Many of commercial, industrial, household, and personal care products are designed to mask malodor in the environment to which they are applied or in which they are used. Products may also generate malodor during and/or upon application or use or may themselves be inherently malodorous due to their constituents and functional raw ingredients.
Malodor inherent to cosmetic, industrial and household formulations is an extensive and ubiquitous problem common to many different applications ranging from household cleaners to personal care products including antiperspirants, deodorants, sunless tanners, hair colorants, shampoos and conditioners, hand and body lotions, hair perming and relaxing agents, and the like.
Permanent hair colorants are some of the most challenging formulations to fragrance since they contain ammonia. Due to ammonia's physical properties, such as very high vapor pressure, and its very pungent and offensive perceived olfactive profile, it is considered one of the most difficult malodors to cover using targeted malodor covering perfumery. Semi-permanent or demi-permanent hair colorants contain various substituted amines, sometimes with ammonia present in addition.

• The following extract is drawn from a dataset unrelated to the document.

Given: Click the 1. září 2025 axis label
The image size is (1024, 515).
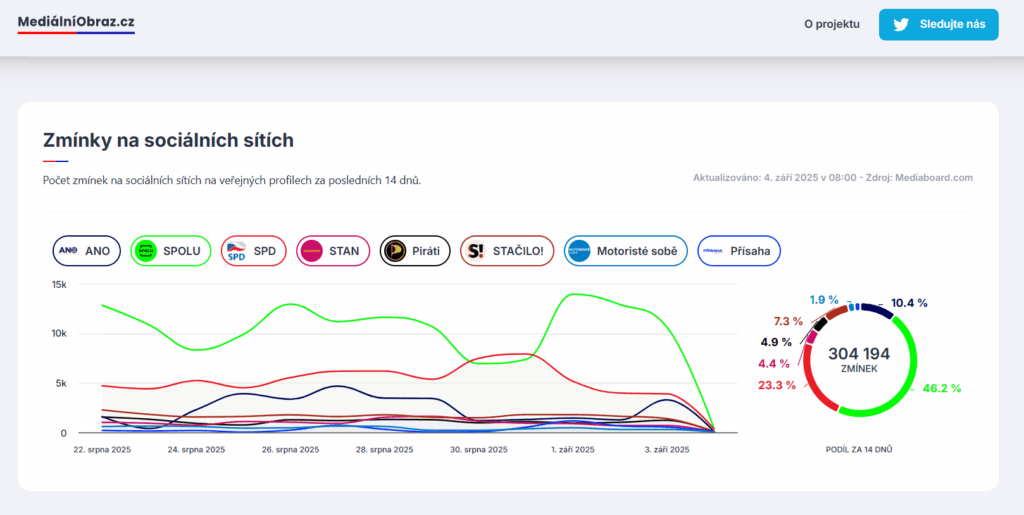Looking at the screenshot, I should (x=574, y=450).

Permanent and demi-permanent hair coloring products contain various degrees of ammonia concentrations along with different types of primary, secondary and tertiary amines. Ammonia is an integral part of permanent hair coloring since its numerous roles include: the swelling and the softening of hair to help individual dyes penetrate the hair cuticle into the cortex; acceleration of the oxidative polymerization of colorants by raising the pH inside the hair; activation of the peroxide to activate bleaching and hence, achieve “lifting” of the existing hair color.
Covering the perception of ammonia in products, such as permanent hair coloring products, remains a formidable task despite numerous attempts at creating ways and methods to do so. The difficulty to cover ammonia lies in the necessity to cover ammonia physically rather than chemically since the creation of any type of chemical bond between ammonia and another odorant or chemicals in the formulation will result in a less performing, and sometime even unstable product.
Cosmetic hair colorants referred to as “level 2” are one way to reduce the consumer's exposure to ammonia and its malodor by introducing substituted amines as alkalizing agents in lieu of ammonia. The substituted amines are sometimes used in combination with lower concentrations of ammonia to help these seemingly less harsh formulations in the lifting of existing hair color. Unfortunately, these products do not achieve the results obtained using a true permanent hair coloring system based on ammonia. Some of the disadvantages of a non permanent hair color formulation are less color lift, less dye take and faster fading of the colorants.
Other systems are available and are marketed as a safer alternative to ammonia hair colorants. Alternative available alternative formulations are based on auto-oxidative dyes. Other marketed safer products are in the form of powdered mixtures made of solid dyes (usually in their sulfated form) along with a solid oxidant (typically sodium perborate) activated by the addition of water. These products often result in very drab colors and give the consumer a limited palette of colors.
There remains a need to provide ammonia malodor masking in products such as permanent hair colorants without losing the benefits of the ammonia component, namely its ability of dye uptake and hair color lifting.
Methods of covering ammonia malodor known in the art have been limited to empirical observations and explanations of narrow physico-chemical mechanisms, whereby fragrance materials are chosen to cover malodor based on their hedonic performance.
For instance, U.S. Pat. No. 6,403,075 addresses fragrance materials with a phenyl ring moiety and air diffusion coefficient larger than 5.7 and/or odorants with C-5 ring moiety with at least sp2 hybridized C that were empirically observed to be good ammonia masking agents. In U.S. Patent Application No. 2002/0058017A1, cis-3-hexenol was determined to empirically mask ammonia well in permanent hair coloring systems based on empirical observations.